In reformed theology, there is a "judgment according to works," but the works are fruits and evidences of saving faith in the elect and the signs of sin and death in the reprobate. It sounds like the preacher is trying to say something like this, but stumbling a little over his terminology, and unhappily presenting the neonomian view.


----------



## toddpedlar (Mar 27, 2009)

armourbearer said:


> In reformed theology, there is a "judgment according to works," but the works are fruits and evidences of saving faith in the elect and the signs of sin and death in the reprobate. It sounds like the preacher is trying to say something like this, but stumbling a little over his terminology, and unhappily presenting the neonomian view.



I certainly hope you're correct, Rev. Winzer. I've not been able to listen to the statements in the audio form, but it could very well be that this (rather than my negative spin) is the case.


----------



## moral necessity (Mar 27, 2009)

I don't wish to misrepresent the case, so please correct me if I am doing so. I'm hoping to share some thoughts regarding this to my friend.......he's very distressed over some of these messages he's been listenting to. Can you explain the neonomian view, Rev. Winzer? I assume it basically has to do with "new law".


----------



## Marrow Man (Mar 27, 2009)

Don't some in the NPP camp (and possibly FV camp) make similar statements to this?


----------



## MW (Mar 27, 2009)

moral necessity said:


> I don't wish to misrepresent the case, so please correct me if I am doing so. I'm hoping to share some thoughts regarding this to my friend.......he's very distressed over some of these messages he's been listenting to. Can you explain the neonomian view, Rev. Winzer? I assume it basically has to do with "new law".

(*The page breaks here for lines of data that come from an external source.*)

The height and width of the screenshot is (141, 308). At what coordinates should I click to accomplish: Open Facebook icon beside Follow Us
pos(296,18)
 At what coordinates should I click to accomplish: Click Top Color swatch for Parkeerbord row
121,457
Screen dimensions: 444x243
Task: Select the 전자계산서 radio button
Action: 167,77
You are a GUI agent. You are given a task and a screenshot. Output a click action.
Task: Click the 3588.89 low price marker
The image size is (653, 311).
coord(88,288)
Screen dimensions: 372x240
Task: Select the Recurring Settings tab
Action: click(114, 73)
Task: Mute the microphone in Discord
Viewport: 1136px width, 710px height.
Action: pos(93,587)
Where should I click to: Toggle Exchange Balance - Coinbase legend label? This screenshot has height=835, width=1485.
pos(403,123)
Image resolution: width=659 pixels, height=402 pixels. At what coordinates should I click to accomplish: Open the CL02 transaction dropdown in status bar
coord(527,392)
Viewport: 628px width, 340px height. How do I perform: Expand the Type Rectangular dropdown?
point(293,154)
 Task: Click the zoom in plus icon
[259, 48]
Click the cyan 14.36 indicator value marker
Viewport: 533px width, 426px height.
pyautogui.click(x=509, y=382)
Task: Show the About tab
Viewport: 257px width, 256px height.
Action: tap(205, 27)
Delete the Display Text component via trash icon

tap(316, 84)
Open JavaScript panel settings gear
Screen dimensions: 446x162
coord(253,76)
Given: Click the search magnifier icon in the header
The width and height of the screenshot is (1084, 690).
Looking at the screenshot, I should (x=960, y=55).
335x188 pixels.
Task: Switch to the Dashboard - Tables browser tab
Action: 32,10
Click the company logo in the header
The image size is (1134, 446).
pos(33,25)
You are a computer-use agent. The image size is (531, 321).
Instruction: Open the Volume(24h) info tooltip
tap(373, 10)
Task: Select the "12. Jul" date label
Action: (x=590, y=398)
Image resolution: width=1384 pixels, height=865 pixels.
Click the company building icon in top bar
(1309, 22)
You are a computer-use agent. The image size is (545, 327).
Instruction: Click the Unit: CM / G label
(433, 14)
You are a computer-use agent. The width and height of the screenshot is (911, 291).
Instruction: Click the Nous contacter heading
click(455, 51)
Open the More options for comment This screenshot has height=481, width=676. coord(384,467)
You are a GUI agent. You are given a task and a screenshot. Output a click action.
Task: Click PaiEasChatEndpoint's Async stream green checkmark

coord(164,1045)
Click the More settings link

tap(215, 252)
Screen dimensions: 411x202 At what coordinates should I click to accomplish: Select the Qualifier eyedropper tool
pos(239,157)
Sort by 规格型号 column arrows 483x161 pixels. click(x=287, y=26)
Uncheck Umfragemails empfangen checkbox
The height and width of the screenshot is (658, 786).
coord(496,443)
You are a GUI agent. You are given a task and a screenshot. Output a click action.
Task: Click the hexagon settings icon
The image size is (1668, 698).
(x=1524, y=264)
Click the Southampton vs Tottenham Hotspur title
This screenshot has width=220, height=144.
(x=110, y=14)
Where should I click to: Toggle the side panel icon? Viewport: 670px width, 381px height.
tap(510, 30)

Neonomianism turns the gospel into a new law, and makes its reqirements of faith and repentance with accompanying obedience and perseverance to be the "conditions" by which this new law is fulfilled for righteousness. It usually starts with making faith more than a simple means of appropriating Christ and His righteousness, and generally leads to the position that personal righteousness, by the help of grace, is a sure basis on which the believer can be confident in the day of judgment.


----------



## CharlieJ (Mar 27, 2009)

Indeed, this is an N.T. Wright teaching. Don't have the reference on me, though.


----------



## Scott1 (Mar 28, 2009)

It's hard to know if this person has been influenced by "federal vision" or "new perspectives" serious error or if he is being confused by them, or if he is confused in the way he is explaining this.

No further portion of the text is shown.